• _Source text_
# # # # # # #

Well, yeah we are, it's just the actual Transaction structure which
wouldn't be dynamic -- the buffers and many other fields would still
hit the allocator.
-Sam

On Thu, Dec 3, 2015 at 11:29 AM, Casey Bodley <[email protected]> wrote:
>
> ----- Original Message -----
>> Eh, Sage had a point that Transaction has a bunch of little fields
>> which would have to be filled in -- its move constructor would be less
>> trivial than unique_ptr's.
>> -Sam
>
> It's true that the move ctor has to do work. I counted 18 fields, half of
> which are integers, and the rest have move ctors themselves. But the cpu
> is good at integers. The win here is that you're not hitting the allocator
> in the fast path.

# # # # # # #

• _Records provided_
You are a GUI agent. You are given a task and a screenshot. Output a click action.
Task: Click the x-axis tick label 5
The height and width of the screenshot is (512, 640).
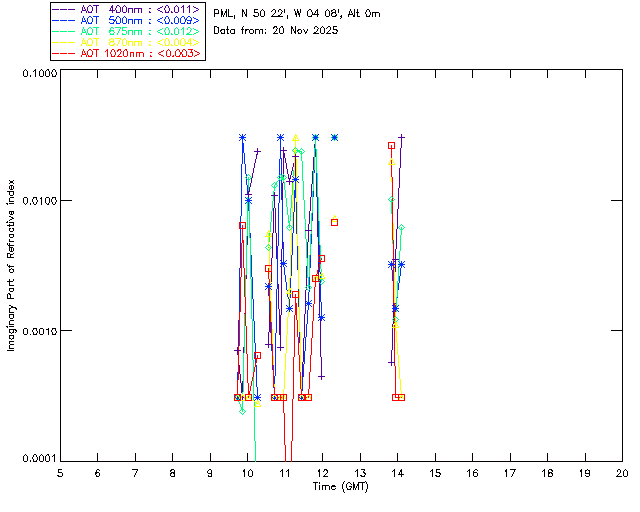(60, 472)
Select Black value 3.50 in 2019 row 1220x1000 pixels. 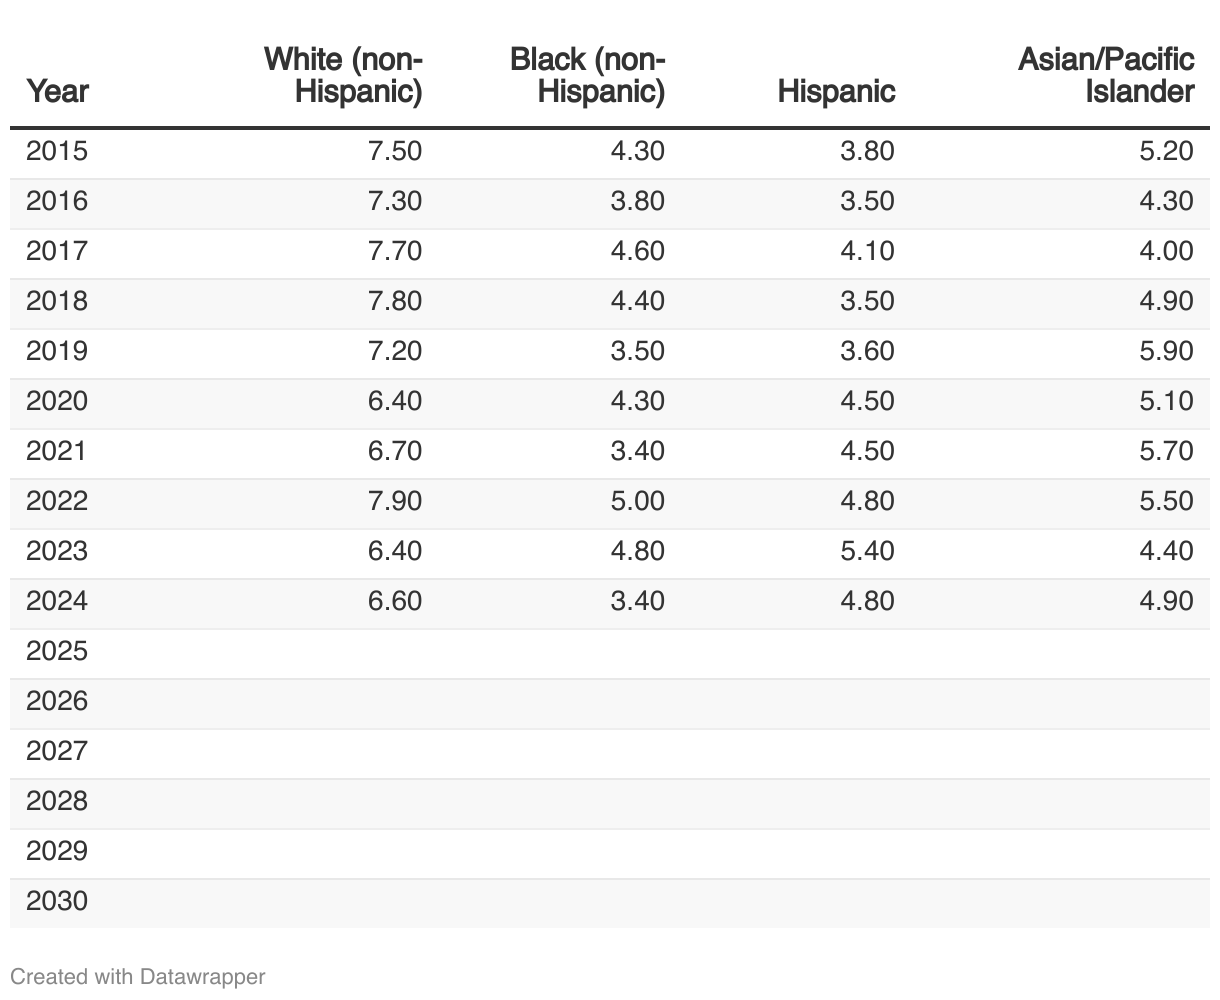[x=637, y=351]
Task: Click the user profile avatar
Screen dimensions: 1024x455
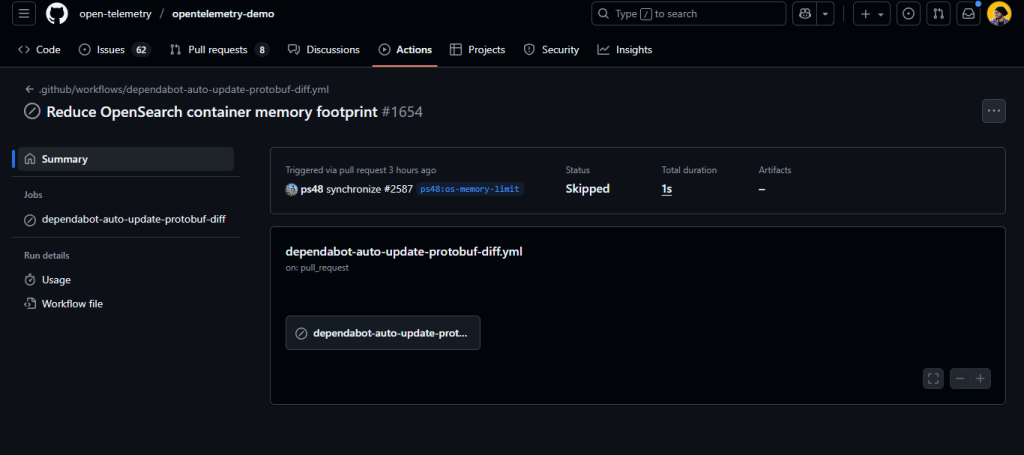Action: (x=998, y=14)
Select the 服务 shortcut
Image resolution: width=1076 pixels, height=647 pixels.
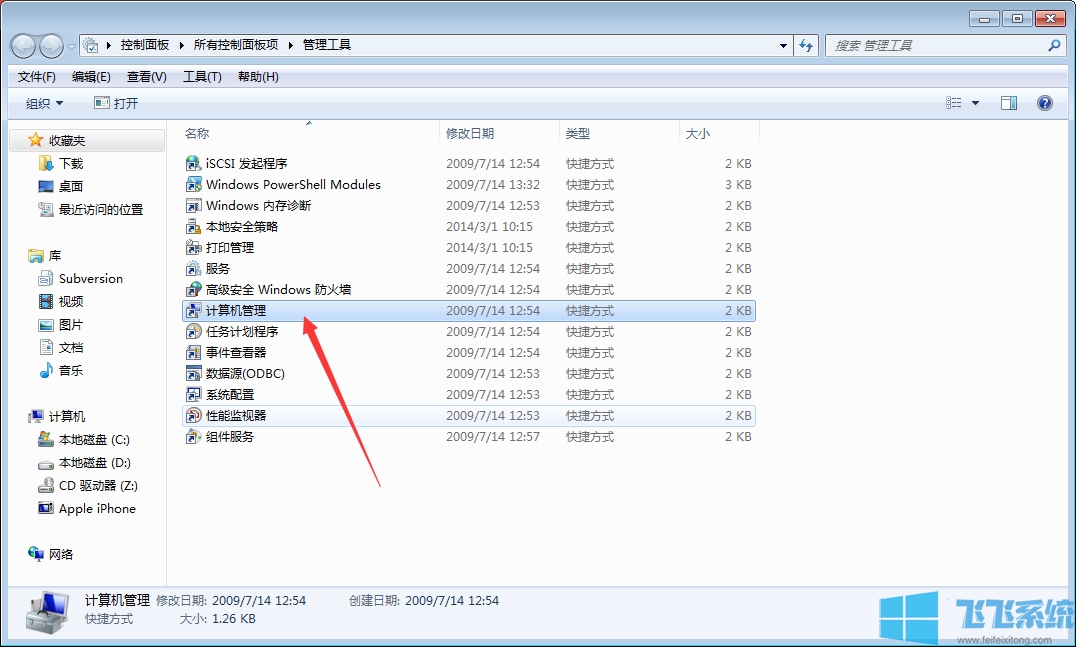(x=211, y=268)
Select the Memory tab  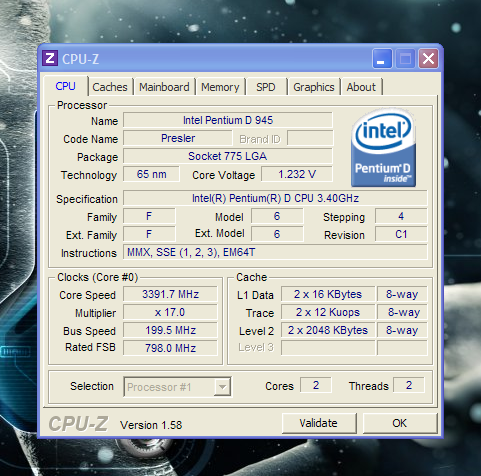(x=220, y=87)
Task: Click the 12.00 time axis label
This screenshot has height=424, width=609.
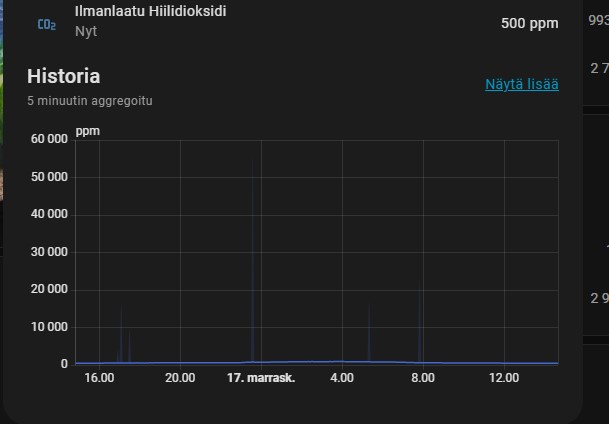Action: click(504, 378)
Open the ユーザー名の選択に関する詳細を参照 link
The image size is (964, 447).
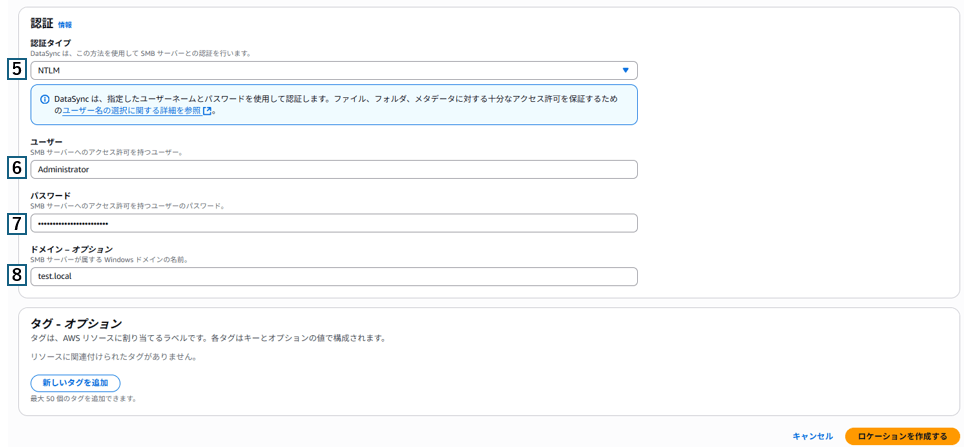click(x=132, y=111)
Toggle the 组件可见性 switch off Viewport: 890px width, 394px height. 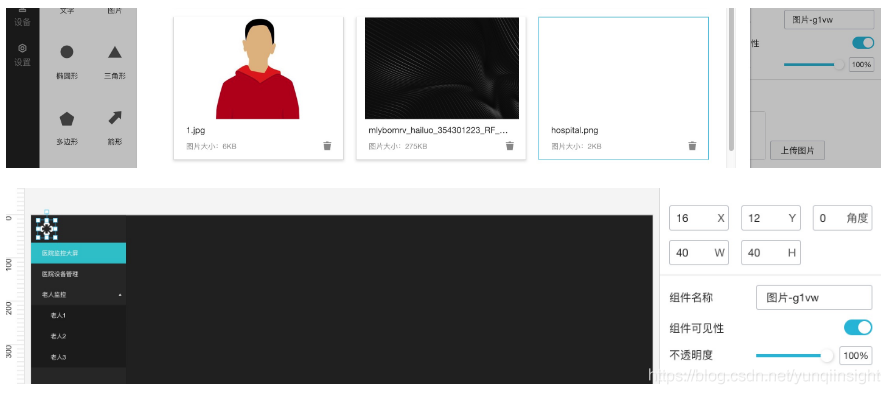[x=858, y=328]
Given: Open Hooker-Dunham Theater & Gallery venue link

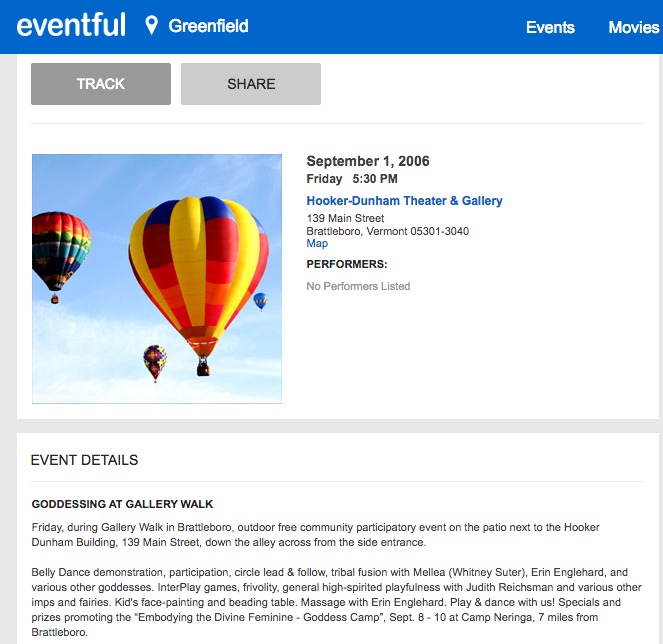Looking at the screenshot, I should pos(404,201).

# # # # # # #

• _Exercise requirements_
1 – In the email thread about the Transaction structure, how many fields did Casey Bodley count in its move constructor?
2 – Write a continuation of the email thread about the Transaction structure, starting right after its last sentence.
The records have no role in this work.

• _Responses in order_
1 – Casey Bodley counted 18 fields, half of which are integers.

2 –
>
> Casey
>
>>
>> On Thu, Dec 3, 2015 at 11:12 AM, Adam C. Emerson <[email protected]> wrote:
>> > On 03/12/2015, Casey Bodley wrote:
>> > [snip]
>> >> The queue_transactions() interface could take a container of Transactions,
>> >> rather than pointers to Transactions, and the ObjectStore would move them
>> >> out of the container into whatever representation it prefers.
>> > [snip]
>> >
>> > Or a pointer and count (or we could steal array_view from GSL). That way we
>> > could pass in any continguous range (std::vector or even a std::array or
>> > regular C style array allocated on the stack.)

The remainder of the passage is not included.